Work item:
Set down again exactly the lines of the listing below that fall between the line holding "Verzeichnisse (595, 350)" and the line holding "Nantes Université (122, 19)", inclusive.

━━ Data provided ━━

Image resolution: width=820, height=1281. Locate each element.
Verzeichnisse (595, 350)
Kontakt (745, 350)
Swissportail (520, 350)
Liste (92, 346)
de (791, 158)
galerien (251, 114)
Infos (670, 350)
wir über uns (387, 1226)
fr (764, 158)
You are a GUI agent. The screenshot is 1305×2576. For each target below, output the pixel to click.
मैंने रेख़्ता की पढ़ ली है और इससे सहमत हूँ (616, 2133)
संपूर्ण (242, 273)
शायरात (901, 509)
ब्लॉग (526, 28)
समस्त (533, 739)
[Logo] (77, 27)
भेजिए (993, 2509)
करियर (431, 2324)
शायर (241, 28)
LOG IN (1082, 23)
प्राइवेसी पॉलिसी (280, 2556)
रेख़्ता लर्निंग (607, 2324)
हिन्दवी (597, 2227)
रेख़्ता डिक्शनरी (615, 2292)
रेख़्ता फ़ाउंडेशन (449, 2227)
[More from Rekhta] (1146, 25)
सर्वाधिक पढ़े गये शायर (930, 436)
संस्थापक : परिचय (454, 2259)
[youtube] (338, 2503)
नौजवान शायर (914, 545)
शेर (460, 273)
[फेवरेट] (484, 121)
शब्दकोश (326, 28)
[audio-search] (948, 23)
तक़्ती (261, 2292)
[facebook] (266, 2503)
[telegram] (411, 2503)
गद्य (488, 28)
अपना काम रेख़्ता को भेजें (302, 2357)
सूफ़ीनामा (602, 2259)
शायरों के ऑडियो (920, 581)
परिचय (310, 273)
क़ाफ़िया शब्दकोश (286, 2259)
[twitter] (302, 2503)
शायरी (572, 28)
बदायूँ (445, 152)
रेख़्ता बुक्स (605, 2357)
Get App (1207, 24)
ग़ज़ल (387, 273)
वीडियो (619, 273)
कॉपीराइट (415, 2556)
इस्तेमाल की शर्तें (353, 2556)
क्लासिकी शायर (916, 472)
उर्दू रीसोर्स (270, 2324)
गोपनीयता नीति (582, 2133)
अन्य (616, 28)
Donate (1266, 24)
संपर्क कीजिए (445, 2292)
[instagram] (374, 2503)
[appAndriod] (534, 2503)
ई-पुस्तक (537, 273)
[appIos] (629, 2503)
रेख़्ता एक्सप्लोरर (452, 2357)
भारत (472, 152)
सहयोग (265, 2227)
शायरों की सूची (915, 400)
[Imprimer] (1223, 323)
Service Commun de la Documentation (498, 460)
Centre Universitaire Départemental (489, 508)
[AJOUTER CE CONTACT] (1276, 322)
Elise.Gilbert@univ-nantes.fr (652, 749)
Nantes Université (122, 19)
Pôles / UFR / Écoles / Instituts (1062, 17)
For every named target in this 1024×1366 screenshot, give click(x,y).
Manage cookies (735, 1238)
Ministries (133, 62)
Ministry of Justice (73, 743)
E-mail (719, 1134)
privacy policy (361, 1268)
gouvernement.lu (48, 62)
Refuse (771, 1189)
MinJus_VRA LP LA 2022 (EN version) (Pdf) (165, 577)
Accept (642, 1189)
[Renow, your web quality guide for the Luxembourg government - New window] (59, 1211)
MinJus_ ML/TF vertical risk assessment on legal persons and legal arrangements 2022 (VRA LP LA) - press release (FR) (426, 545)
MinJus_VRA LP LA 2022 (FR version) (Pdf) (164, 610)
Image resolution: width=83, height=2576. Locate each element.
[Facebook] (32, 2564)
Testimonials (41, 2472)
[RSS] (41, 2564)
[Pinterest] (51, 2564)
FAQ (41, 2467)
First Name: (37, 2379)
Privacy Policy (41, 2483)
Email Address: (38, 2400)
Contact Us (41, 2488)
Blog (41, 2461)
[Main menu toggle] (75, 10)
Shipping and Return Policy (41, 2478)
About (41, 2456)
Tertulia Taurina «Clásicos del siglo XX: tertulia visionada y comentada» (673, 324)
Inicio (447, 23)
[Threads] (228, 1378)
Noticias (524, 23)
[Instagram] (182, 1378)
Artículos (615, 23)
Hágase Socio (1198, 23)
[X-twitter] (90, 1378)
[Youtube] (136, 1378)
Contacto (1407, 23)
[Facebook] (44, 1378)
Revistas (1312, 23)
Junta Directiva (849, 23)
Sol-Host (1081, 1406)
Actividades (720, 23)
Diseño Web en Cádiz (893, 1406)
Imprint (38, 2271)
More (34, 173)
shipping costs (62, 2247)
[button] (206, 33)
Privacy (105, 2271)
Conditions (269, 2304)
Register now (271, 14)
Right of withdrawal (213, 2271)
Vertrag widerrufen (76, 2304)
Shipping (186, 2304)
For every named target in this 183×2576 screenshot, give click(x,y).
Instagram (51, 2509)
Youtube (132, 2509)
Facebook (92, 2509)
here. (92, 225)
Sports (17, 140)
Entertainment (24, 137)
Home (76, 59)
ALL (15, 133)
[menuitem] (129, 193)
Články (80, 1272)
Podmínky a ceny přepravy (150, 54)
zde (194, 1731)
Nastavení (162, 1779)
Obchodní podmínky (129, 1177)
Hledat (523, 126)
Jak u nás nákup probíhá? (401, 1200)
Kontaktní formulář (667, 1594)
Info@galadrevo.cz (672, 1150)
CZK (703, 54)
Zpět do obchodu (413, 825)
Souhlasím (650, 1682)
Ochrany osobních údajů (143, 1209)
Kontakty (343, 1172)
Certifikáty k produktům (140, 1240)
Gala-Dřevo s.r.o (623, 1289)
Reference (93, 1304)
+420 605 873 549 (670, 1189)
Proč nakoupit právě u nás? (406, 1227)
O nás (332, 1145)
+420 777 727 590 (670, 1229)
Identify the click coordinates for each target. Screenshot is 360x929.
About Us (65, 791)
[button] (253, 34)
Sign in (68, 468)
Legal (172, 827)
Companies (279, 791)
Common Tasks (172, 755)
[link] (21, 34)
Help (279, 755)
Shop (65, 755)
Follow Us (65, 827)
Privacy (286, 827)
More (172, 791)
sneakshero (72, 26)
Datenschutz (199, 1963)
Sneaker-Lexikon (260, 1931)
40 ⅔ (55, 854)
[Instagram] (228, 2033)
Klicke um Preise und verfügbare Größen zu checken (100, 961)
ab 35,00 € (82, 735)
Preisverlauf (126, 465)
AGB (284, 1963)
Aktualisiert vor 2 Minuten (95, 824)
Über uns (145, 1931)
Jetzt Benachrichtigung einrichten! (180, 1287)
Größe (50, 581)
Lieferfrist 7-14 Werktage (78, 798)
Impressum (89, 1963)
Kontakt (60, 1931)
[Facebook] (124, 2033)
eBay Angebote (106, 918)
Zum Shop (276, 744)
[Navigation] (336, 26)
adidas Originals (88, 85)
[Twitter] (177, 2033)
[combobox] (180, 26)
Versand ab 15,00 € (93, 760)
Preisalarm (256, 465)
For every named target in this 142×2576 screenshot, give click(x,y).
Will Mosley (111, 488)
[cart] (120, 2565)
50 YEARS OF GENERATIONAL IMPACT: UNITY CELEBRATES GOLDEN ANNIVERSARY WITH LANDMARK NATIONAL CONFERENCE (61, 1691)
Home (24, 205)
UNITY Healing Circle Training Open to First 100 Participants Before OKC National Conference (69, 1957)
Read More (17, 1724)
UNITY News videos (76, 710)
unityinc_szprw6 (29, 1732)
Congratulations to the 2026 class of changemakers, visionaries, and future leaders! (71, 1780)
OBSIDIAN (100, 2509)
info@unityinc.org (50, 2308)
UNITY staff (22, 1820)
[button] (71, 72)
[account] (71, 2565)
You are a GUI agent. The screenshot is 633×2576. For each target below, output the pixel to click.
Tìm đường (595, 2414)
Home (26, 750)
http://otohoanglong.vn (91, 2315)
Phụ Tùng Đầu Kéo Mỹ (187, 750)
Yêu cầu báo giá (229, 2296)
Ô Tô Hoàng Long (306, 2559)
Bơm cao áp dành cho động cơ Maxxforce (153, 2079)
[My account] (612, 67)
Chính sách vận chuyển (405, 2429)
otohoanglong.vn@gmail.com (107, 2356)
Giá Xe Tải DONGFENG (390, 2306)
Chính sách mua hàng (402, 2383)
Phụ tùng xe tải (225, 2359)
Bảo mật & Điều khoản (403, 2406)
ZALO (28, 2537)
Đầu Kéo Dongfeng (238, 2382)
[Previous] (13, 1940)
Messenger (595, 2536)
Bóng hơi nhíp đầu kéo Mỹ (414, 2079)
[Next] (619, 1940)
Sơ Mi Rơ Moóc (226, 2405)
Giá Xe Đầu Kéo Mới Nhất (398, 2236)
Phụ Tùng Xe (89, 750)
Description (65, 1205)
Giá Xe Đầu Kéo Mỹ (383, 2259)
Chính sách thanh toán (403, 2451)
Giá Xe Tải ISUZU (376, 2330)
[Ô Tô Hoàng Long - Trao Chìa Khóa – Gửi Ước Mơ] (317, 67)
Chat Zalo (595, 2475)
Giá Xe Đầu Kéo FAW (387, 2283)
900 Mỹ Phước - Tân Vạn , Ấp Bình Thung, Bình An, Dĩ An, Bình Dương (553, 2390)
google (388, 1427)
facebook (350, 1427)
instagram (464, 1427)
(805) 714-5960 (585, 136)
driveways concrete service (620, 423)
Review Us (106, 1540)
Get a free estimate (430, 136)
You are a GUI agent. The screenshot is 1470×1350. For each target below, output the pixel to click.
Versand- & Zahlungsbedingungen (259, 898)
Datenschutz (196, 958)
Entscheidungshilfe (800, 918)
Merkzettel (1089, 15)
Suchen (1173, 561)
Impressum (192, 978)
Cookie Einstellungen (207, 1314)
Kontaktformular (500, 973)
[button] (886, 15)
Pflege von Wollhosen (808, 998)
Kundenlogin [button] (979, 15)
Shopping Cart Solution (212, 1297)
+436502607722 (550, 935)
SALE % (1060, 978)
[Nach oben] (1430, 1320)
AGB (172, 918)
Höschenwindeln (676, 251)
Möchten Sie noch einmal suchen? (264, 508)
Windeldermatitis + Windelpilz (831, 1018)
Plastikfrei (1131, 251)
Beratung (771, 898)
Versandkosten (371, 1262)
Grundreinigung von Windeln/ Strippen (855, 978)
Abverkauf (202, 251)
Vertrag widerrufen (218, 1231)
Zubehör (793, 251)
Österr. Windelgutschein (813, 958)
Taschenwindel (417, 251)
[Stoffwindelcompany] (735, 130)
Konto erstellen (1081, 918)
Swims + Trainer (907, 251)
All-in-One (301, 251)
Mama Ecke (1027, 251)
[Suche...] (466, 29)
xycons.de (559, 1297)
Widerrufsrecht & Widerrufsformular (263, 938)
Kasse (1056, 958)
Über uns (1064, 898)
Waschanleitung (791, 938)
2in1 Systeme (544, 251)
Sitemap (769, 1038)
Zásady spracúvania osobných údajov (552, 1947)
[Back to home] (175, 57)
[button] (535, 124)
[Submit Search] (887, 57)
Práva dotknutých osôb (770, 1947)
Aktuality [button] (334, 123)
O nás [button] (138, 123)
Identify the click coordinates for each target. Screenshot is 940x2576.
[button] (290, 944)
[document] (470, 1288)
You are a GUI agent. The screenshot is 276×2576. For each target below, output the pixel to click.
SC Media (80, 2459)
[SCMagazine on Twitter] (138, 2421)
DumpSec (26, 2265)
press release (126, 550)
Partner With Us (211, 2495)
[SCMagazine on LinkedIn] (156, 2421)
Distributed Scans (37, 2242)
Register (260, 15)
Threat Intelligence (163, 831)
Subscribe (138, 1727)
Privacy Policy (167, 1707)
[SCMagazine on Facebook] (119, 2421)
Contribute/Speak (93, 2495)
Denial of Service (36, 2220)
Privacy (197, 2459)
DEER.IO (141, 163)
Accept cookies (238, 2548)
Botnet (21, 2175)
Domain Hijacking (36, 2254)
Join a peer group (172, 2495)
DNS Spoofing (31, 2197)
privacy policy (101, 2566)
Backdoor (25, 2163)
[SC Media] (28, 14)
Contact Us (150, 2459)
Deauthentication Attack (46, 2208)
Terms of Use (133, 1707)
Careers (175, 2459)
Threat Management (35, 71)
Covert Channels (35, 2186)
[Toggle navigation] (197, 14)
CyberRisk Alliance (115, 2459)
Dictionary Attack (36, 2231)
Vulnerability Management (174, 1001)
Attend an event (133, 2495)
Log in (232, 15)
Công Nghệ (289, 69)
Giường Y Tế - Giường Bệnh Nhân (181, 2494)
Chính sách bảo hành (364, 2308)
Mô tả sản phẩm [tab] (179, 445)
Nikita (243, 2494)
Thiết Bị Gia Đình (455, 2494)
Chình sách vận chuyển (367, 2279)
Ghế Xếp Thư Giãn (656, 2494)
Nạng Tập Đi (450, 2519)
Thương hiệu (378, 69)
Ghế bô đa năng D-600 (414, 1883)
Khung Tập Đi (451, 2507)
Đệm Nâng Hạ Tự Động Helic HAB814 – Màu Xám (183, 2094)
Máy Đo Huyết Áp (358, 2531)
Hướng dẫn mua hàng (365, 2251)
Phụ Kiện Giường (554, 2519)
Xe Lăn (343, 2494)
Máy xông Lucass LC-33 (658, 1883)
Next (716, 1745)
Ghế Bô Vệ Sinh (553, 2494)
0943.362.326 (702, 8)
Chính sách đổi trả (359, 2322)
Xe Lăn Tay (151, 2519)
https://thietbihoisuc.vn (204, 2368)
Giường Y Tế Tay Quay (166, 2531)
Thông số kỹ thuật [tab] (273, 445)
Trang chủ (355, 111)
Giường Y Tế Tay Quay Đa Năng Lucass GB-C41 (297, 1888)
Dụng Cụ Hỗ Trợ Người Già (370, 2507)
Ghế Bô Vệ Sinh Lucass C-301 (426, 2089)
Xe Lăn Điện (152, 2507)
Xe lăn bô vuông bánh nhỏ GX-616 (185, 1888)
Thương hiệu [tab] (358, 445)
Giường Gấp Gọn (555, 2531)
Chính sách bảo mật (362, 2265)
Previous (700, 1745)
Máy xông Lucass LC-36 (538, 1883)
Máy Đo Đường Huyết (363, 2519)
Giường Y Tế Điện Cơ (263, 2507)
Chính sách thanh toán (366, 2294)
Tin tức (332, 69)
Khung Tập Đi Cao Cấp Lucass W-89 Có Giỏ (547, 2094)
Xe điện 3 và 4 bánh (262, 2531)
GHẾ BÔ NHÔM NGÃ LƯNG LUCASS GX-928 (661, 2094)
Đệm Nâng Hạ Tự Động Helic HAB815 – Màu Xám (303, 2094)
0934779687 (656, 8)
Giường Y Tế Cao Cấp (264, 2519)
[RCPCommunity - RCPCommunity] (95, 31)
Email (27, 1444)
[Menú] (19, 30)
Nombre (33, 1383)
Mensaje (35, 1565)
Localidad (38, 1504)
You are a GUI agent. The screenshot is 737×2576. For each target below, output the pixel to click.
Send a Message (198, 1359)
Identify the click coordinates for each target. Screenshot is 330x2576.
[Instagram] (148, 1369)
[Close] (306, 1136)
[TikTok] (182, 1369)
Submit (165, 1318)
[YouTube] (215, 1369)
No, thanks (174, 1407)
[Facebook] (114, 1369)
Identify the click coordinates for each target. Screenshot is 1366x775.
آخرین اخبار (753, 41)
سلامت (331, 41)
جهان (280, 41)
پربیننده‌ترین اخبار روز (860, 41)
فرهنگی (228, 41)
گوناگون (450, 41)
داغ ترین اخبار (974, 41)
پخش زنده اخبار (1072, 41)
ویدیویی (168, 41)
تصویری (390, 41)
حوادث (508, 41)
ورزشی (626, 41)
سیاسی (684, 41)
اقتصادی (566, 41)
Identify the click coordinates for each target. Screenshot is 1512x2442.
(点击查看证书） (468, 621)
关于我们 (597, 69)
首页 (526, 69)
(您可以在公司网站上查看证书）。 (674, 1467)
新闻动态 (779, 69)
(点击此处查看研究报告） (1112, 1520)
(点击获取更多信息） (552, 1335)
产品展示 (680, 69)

━━━

Written reply:
Verzeichnisse (595, 350)
Kontakt (745, 350)
Swissportail (520, 350)
Liste (92, 346)
de (791, 158)
galerien (251, 114)
Infos (670, 350)
wir über uns (387, 1226)
fr (764, 158)
You are a GUI agent. The screenshot is 1305×2576. For each target below, output the pixel to click.
मैंने रेख़्ता की पढ़ ली है और इससे सहमत हूँ (616, 2133)
संपूर्ण (242, 273)
शायरात (901, 509)
ब्लॉग (526, 28)
समस्त (533, 739)
[Logo] (77, 27)
भेजिए (993, 2509)
करियर (431, 2324)
शायर (241, 28)
LOG IN (1082, 23)
प्राइवेसी पॉलिसी (280, 2556)
रेख़्ता लर्निंग (607, 2324)
हिन्दवी (597, 2227)
रेख़्ता डिक्शनरी (615, 2292)
रेख़्ता फ़ाउंडेशन (449, 2227)
[More from Rekhta] (1146, 25)
सर्वाधिक पढ़े गये शायर (930, 436)
संस्थापक : परिचय (454, 2259)
[youtube] (338, 2503)
नौजवान शायर (914, 545)
शेर (460, 273)
[फेवरेट] (484, 121)
शब्दकोश (326, 28)
[audio-search] (948, 23)
तक़्ती (261, 2292)
[facebook] (266, 2503)
[telegram] (411, 2503)
गद्य (488, 28)
अपना काम रेख़्ता को भेजें (302, 2357)
सूफ़ीनामा (602, 2259)
शायरों के ऑडियो (920, 581)
परिचय (310, 273)
क़ाफ़िया शब्दकोश (286, 2259)
[twitter] (302, 2503)
शायरी (572, 28)
बदायूँ (445, 152)
रेख़्ता बुक्स (605, 2357)
Get App (1207, 24)
ग़ज़ल (387, 273)
वीडियो (619, 273)
कॉपीराइट (415, 2556)
इस्तेमाल की शर्तें (353, 2556)
क्लासिकी शायर (916, 472)
उर्दू रीसोर्स (270, 2324)
गोपनीयता नीति (582, 2133)
अन्य (616, 28)
Donate (1266, 24)
संपर्क कीजिए (445, 2292)
[instagram] (374, 2503)
[appAndriod] (534, 2503)
ई-पुस्तक (537, 273)
[appIos] (629, 2503)
रेख़्ता एक्सप्लोरर (452, 2357)
भारत (472, 152)
सहयोग (265, 2227)
शायरों की सूची (915, 400)
[Imprimer] (1223, 323)
Service Commun de la Documentation (498, 460)
Centre Universitaire Départemental (489, 508)
[AJOUTER CE CONTACT] (1276, 322)
Elise.Gilbert@univ-nantes.fr (652, 749)
Nantes Université (122, 19)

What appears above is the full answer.